CN221146551U

CN221146551U - RTO burns device

Info

Publication number: CN221146551U
Application number: CN202322549415.1U
Authority: CN
Inventors: 杨前峰; 雷明营
Original assignee: Deruibao China Composite Material Co ltd
Current assignee: Deruibao China Composite Material Co ltd
Priority date: 2023-09-19
Filing date: 2023-09-19
Publication date: 2024-06-14
Anticipated expiration: 2033-09-19

Abstract

The utility model relates to the technical field of incineration devices, and discloses an RTO incineration device, which comprises a furnace body, wherein the front side of the furnace body is connected with a maintenance door assembly, a sleeve is arranged above the maintenance door assembly, one side of the sleeve is provided with a driving assembly, the bottom end inside the furnace body is provided with a chute, a heat storage block is arranged in the chute, and a burner is arranged above the inner wall of the furnace body; the furnace body comprises a first regenerator, and one side of the first regenerator is connected with a second regenerator. This RTO burns device has realized that the door main part in first regenerator, second regenerator and third regenerator outside can be driven by the motor that starts and rise, and the axis of rotation quantity that is used for driving the door main part for the power balance sets up to two sets of, has reduced the atress of single group axis of rotation for the axis of rotation can be better drive the door main part and rotate, thereby makes three groups of door main parts be concentrated to drive to rotate and open, does not need the manual work to open, convenient operation.

Description

RTO burns device

Technical Field

The utility model relates to the technical field of incineration devices, in particular to an RTO incineration device.

Background

RTO incinerators are also known as regenerative thermal incinerators.
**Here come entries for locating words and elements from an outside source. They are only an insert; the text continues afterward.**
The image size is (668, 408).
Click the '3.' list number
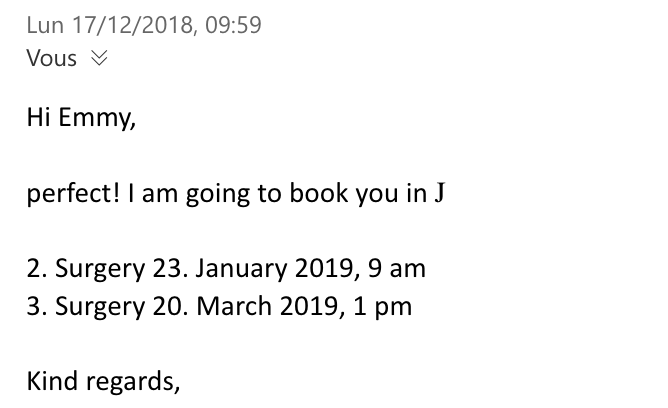pyautogui.click(x=37, y=306)
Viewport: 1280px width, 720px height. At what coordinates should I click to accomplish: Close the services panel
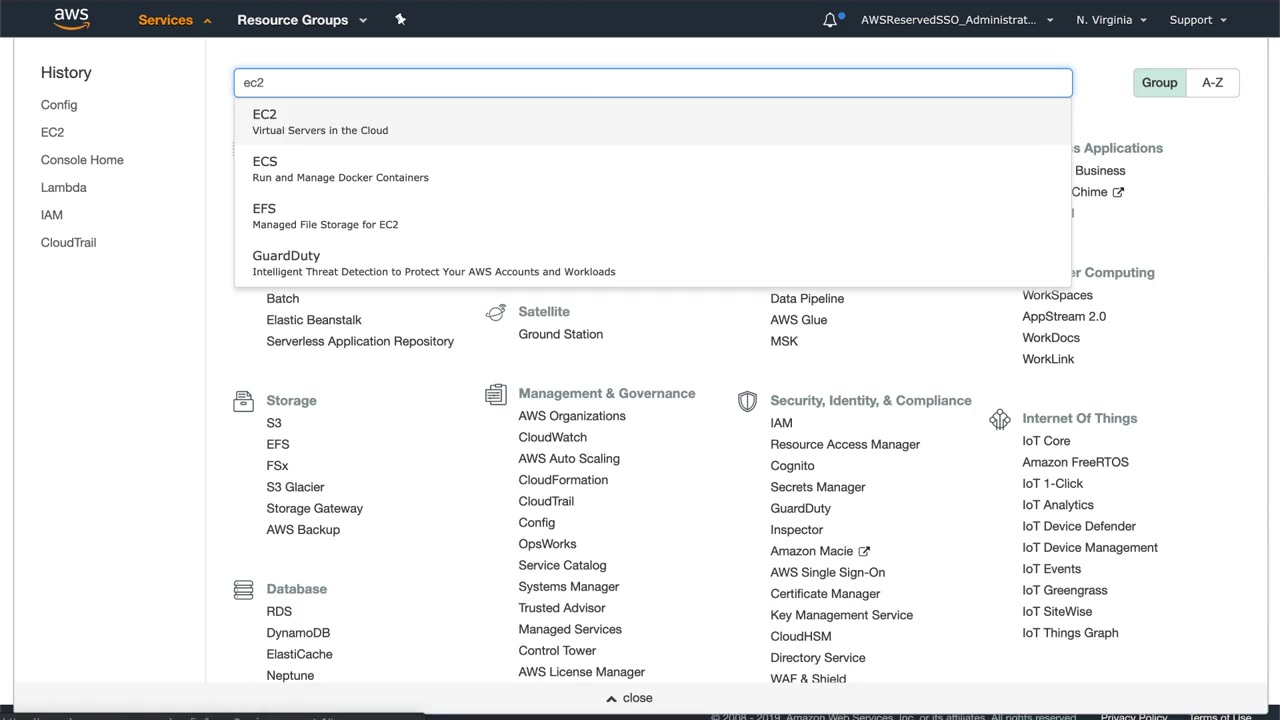coord(629,698)
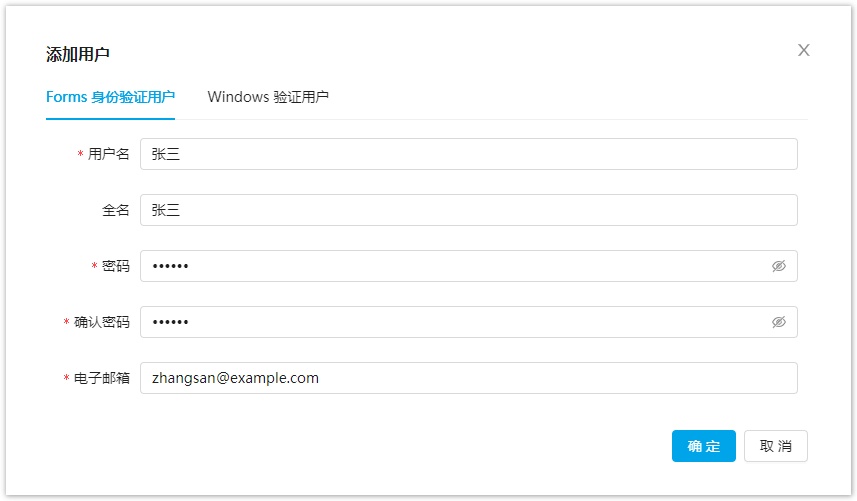Image resolution: width=857 pixels, height=501 pixels.
Task: Focus the 用户名 input containing 张三
Action: 468,154
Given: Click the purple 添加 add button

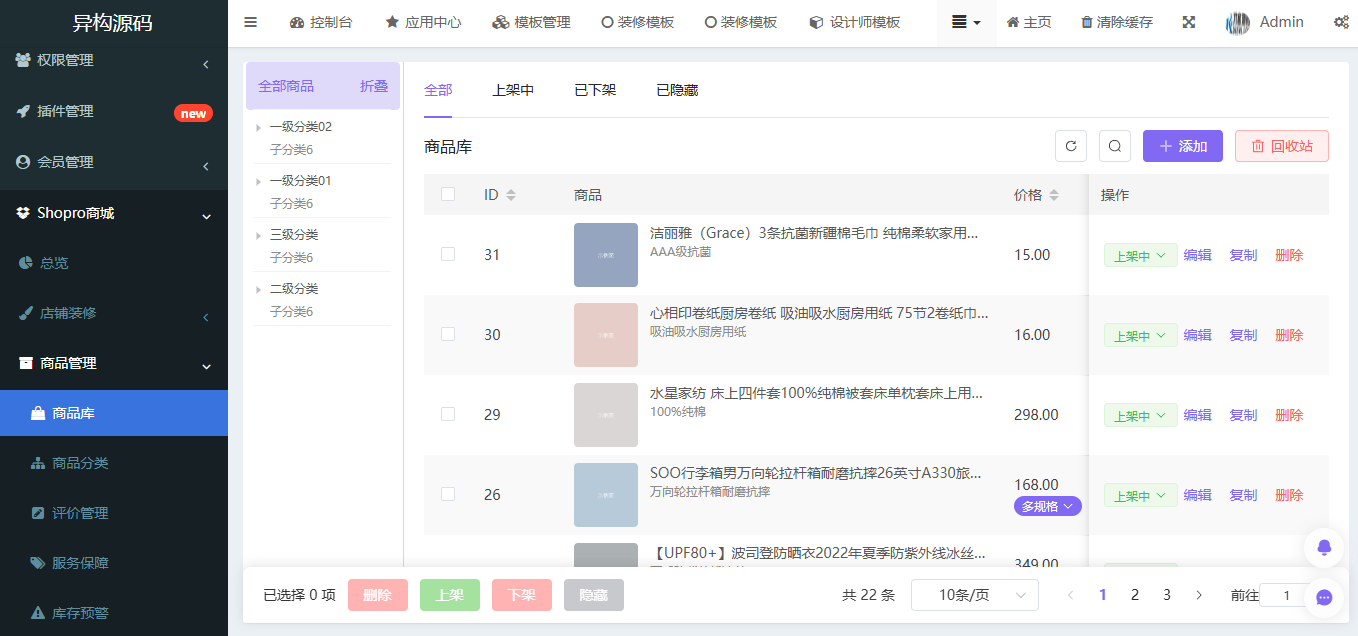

The principle is that organic waste gas is heated to 760 above, VOC in the waste gas is formed into carbon dioxide and water, high-temperature gas generated by oxidation flows through a special ceramic body to heat up and store heat, and the heat store is used for preheating the organic waste gas which enters subsequently, so that the waste gas is saved from heating up, and an RTO incinerator is often needed in the preparation process of new materials, metal and metal-based composite materials.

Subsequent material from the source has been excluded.